• _Your tasks_:
(1) Translate this sentence from the forum thread on copying arrays in D into Spanish: "An 'int[][]' is a reference, to an array of references, to arrays of ints."
(2) Extend the forum thread on copying arrays in D past its final sentence.

• _Text block_:

The docs specifically state that an append will copy.

> Which begs the question, since 1-D arrays are copy-on-write, shouldn't the 2nd
> dimension in a dup'ed matrix also be copy-on-write?? Or does copy-on-write only
> apply to char[]'s and not any other type of array??

An 'int[][]' is a reference, to an array of references, to arrays of ints.
So...

int[][] a;
a.dup

says duplicate the data 'a' references, which is an array of references, to arrays of ints, the array of references gets duplicated, but the arrays of ints they refer to do not.

Nicks function was duplicating the arrays of ints as well.

> I think that is really non-intuitive. I think of dup as a synonym for 'copy' and
> most object.copy() type of methods I've used and written actually make a deep
> copy of the object and it's contents (in this case, I'm looking at an int[][] as
> an object).

And it does, the difference is what is considered the object in this case.

Regan

-- 
Using M2, Opera's revolutionary e-mail client: http://www.opera.com/m2/
August 06, 2004
In article <opsb99pvnp5a2sq9@digitalmars.com>, Regan Heath says...
>
>And it does, the difference is what is considered the object in this case.
>
>Regan

Got it - thanks for the quick replies.

In that same attachment with the original post, there is a performance comparison between dmd, dmc, Intel and gcc for that code.

I suspect the question of array performance is going to be on many potential users minds and gcc and intel perform 3x better for this. Of course, Java is still living bad perf. down even though most runtimes are now pretty good, at least for native data types, and I would like to see D avoid that wrap.

I know, this code is kind-of trivial, artificial, etc. but a 3x difference is still pretty large (and yes, I used -O -inline -release).

Not complaining - just trying to make the language and tools better. Actually am quite pleased with things like OutBuffer performance, etc. Other things, like the native associative arrays though seem pretty slow compared to C++ hash_map<> and Java HashMap().

Does anyone know if there are planned improvements before what I presume will be the big release of 1.0? Is there any "roadmap" around I could look at?

Thanks.


August 06, 2004
Dave wrote:
> In article <opsb99pvnp5a2sq9@digitalmars.com>, Regan Heath says...
> 
>>And it does, the difference is what is considered the object in this case.
>>
>>Regan
> 
> 
> Got it - thanks for the quick replies.
> 
> In that same attachment with the original post, there is a performance
> comparison between dmd, dmc, Intel and gcc for that code.
> 
> I suspect the question of array performance is going to be on many potential
> users minds and gcc and intel perform 3x better for this. Of course, Java is
> still living bad perf. down even though most runtimes are now pretty good, at
> least for native data types, and I would like to see D avoid that wrap.
> 
> I know, this code is kind-of trivial, artificial, etc. but a 3x difference is
> still pretty large (and yes, I used -O -inline -release).

• _Collected material_:

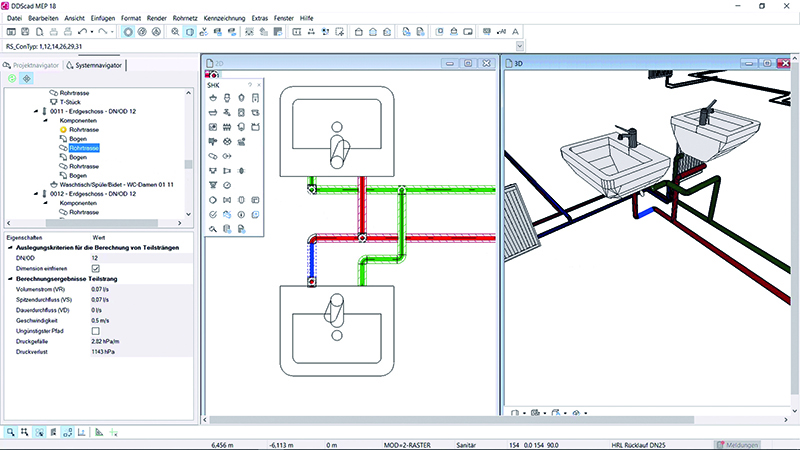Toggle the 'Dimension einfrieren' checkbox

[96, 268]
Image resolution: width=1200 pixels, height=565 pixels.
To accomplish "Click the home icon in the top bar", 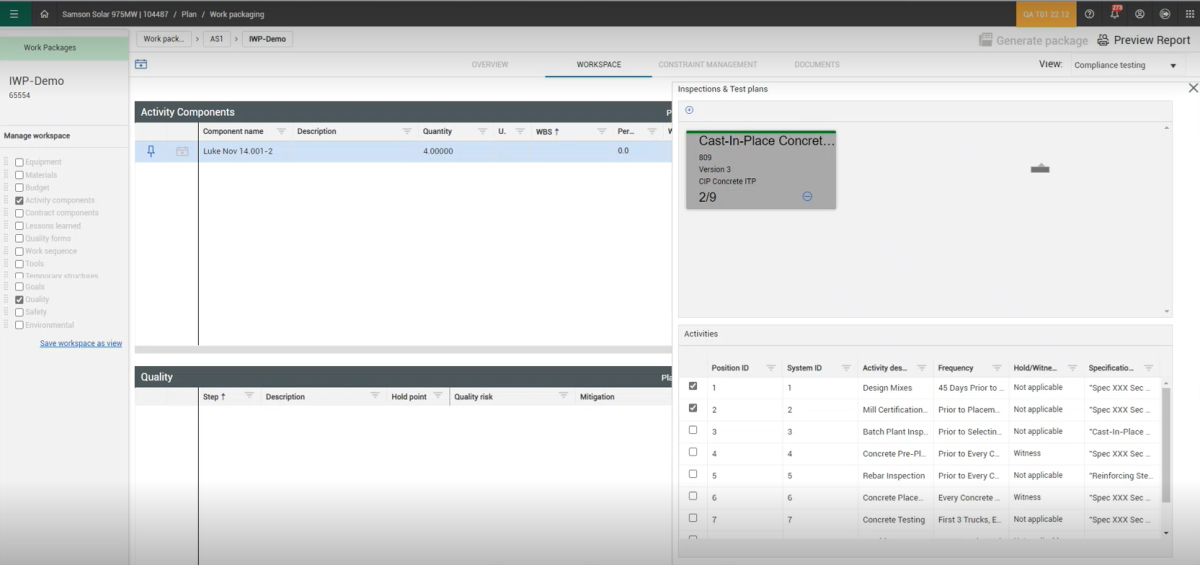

• _Responses to the exercise_:
(1) Un 'int[][]' es una referencia, a un arreglo de referencias, a arreglos de ints.

(2)
> 
> Not complaining - just trying to make the language and tools better. Actually am
> quite pleased with things like OutBuffer performance, etc. Other things, like
> the native associative arrays though seem pretty slow compared to C++ hash_map<>
> and Java HashMap().
> 
> Does anyone know if there are planned improvements before what I presume will be
> the big release of 1.0? Is there any "roadmap" around I could look at?
> 
> Thanks.

From: http://www.digitalmars.com/d/future.html

Future Directions
The following new features for D are planned, but the details have not been worked out:

   1. Mixins.
   2. Template inheritance.
   3. Array literal expressions.

Since #1 is essentially done, this page is likely out of date.

I get the impression that once the important bugs and are squashed (and don't ask me which ones are important because I don't know), it'll be stamped D 1.0 and sent out the door. I suspect that the only major features that might be added before 1.0 would be the ones inspired/demanded by the D Template Library project.

Then, I think Walter's planning on adding optimizations in the trek to 2.0. And new features that fit into the D paradigm would be accumulated, too.

-- 
Justin (a/k/a jcc7)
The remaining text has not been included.